Read Devil Water Page 7


  The Doctor chuckled. “Oh, this is none of my doing. The Queen can’t abide me, never could unless one of her miserable brats was a-dying and then I was always called too late. But it is an audience with Her Majesty I mean. She wants to see you and your brothers -- alone. You’re to go to her private apartments at the Palace. What d’ye think o’ that?”

  “That we are much honored,” said James quietly.

  The company had all turned to listen. Though the peeresses had long ago been presented at Court, none of them had had much contact with the Queen, who since the death of her husband, Prince George of Denmark, had almost entirely withdrawn from public life. This summons was an extraordinary mark of favor.

  “Now what can that mean?” murmured Lady Lichfield. She surveyed Lord Derwentwater with new attention. He was kin to the Queen, and if Her Majesty was really wavering towards the Jacobites this Earl might become of tremendous importance -- and even the younger brothers might also, thought the Countess, who was too realistic for any great hopes of inflaming Derwentwater with Betty. But the younger brothers were evidently not such devout Papists, and mixed marriages were common. Besides one heard that both youths were amply provided for by their father’s will. Lady Lichfield glanced at Francis, then looked away. One did not get sentimental about marriage, yet she was fond of her daughter, and that pock-marked squint-eyed macaroni, permanently glued to a gaming table, would not make a pleasant husband. The youngest then -- he was a promising lad, and the Queen’s favor might produce all sorts of peripheral benefits even, some day, a title. Moreover, the young people seemed to like each other. The Countess looked around for Charles, who had come to the drawing room door and heard Dr. Radcliffe’s announcement. Charles was staring at the Duchess, and waiting to hear, as she was, the date of the royal summons. If it were tomorrow night, then their rendezvous would have to be canceled. But it was not.

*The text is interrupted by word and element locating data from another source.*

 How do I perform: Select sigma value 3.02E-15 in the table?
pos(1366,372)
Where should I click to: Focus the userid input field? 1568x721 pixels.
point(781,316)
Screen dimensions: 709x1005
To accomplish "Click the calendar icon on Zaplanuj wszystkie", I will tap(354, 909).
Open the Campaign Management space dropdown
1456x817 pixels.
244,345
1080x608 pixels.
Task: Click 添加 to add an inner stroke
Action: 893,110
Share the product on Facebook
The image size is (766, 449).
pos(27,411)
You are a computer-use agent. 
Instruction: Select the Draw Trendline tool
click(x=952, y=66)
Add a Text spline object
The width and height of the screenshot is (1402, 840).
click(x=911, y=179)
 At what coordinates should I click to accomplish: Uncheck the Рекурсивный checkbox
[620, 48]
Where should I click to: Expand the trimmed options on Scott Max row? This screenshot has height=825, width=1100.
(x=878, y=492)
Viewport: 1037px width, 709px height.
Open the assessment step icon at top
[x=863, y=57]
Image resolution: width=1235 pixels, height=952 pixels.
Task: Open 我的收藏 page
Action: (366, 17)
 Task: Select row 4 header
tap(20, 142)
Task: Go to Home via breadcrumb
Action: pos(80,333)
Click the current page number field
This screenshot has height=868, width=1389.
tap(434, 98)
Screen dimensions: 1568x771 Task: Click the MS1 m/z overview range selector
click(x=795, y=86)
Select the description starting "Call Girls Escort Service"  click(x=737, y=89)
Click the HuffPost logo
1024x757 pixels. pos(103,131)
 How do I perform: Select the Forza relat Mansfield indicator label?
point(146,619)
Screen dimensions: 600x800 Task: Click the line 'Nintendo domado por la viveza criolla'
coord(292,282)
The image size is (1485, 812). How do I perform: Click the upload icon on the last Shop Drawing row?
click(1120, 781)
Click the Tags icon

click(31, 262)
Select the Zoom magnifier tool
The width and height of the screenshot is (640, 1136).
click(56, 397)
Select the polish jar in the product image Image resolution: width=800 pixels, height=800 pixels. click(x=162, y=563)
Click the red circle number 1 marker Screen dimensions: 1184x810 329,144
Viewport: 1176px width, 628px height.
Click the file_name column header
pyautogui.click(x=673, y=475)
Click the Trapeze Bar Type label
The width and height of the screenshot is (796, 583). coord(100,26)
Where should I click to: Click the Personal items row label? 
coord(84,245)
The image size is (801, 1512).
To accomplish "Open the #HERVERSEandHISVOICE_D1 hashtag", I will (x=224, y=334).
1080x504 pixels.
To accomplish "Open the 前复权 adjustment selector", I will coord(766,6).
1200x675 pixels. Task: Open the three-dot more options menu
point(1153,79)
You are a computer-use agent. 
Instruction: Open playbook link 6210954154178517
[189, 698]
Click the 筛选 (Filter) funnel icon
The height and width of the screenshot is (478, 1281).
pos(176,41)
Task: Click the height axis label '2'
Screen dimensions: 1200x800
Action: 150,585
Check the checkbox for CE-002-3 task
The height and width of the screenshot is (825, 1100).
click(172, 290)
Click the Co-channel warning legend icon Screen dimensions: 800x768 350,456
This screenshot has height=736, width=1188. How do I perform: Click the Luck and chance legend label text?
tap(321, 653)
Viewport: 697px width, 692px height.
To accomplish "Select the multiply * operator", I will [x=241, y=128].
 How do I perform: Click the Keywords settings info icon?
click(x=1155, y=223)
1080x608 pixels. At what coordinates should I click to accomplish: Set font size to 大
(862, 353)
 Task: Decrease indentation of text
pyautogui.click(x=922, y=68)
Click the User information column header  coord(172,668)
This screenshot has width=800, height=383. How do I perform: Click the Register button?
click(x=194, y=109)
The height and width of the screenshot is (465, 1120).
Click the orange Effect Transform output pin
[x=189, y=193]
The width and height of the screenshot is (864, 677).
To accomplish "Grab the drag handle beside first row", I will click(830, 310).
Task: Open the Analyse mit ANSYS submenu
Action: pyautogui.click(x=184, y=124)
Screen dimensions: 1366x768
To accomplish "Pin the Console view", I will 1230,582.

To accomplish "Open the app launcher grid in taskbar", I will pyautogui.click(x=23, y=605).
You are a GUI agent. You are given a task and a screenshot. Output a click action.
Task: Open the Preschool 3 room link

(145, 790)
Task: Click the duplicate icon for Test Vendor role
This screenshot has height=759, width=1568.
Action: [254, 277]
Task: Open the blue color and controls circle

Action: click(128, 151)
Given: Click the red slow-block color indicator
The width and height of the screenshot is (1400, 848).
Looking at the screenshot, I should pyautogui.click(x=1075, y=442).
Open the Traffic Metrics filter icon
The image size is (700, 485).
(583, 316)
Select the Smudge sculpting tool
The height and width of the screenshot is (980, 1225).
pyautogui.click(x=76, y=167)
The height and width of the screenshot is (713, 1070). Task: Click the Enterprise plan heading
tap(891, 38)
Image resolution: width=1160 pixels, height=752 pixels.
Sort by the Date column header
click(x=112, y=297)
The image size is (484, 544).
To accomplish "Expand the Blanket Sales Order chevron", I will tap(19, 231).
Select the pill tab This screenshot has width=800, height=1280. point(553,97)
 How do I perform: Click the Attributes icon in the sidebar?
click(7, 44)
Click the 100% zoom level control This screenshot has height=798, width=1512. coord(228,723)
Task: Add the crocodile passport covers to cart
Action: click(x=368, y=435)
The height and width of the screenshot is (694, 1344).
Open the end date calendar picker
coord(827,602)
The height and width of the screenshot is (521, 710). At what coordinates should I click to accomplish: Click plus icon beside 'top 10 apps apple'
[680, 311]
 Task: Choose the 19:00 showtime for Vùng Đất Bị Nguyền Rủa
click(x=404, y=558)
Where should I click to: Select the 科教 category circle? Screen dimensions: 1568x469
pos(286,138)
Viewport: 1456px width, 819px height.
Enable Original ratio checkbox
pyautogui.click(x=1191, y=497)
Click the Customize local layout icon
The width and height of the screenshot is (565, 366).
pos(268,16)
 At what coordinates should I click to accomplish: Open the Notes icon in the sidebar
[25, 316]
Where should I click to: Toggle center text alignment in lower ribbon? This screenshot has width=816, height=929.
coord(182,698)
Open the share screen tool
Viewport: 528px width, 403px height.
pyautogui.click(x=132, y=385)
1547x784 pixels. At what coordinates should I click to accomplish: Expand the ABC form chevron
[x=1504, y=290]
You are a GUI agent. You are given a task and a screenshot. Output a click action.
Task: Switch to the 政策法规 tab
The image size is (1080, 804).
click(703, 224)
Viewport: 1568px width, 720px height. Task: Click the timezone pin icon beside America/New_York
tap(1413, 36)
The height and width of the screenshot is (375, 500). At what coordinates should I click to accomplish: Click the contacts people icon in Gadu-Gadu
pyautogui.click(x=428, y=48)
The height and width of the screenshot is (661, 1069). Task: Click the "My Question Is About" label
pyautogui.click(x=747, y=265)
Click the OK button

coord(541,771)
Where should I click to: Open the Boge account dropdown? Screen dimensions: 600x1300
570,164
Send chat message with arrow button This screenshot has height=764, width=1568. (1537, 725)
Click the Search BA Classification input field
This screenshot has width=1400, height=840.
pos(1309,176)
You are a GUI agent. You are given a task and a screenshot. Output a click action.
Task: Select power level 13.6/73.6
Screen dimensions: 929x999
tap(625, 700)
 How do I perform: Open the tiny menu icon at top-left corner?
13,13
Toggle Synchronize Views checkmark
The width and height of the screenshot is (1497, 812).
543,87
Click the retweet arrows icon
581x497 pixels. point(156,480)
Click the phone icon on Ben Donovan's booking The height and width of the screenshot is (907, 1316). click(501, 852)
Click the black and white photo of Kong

  The Queen’s summons was for the Thursday after Christmas. The Duchess gave Charles one lightning glance of relief. Charles turned away, and beckoned for some punch.

  The three brothers went to St. James’s Palace on the following Thursday noon. They rode in Dr. Radcliffe’s enormous new gilded coach, which was drawn by six horses. Eventually the Earl would keep his own London coach, and would repossess the mansion in Arlington Street where he had been born. But these things took time, and the Doctor’s generosity continued to be most welcome.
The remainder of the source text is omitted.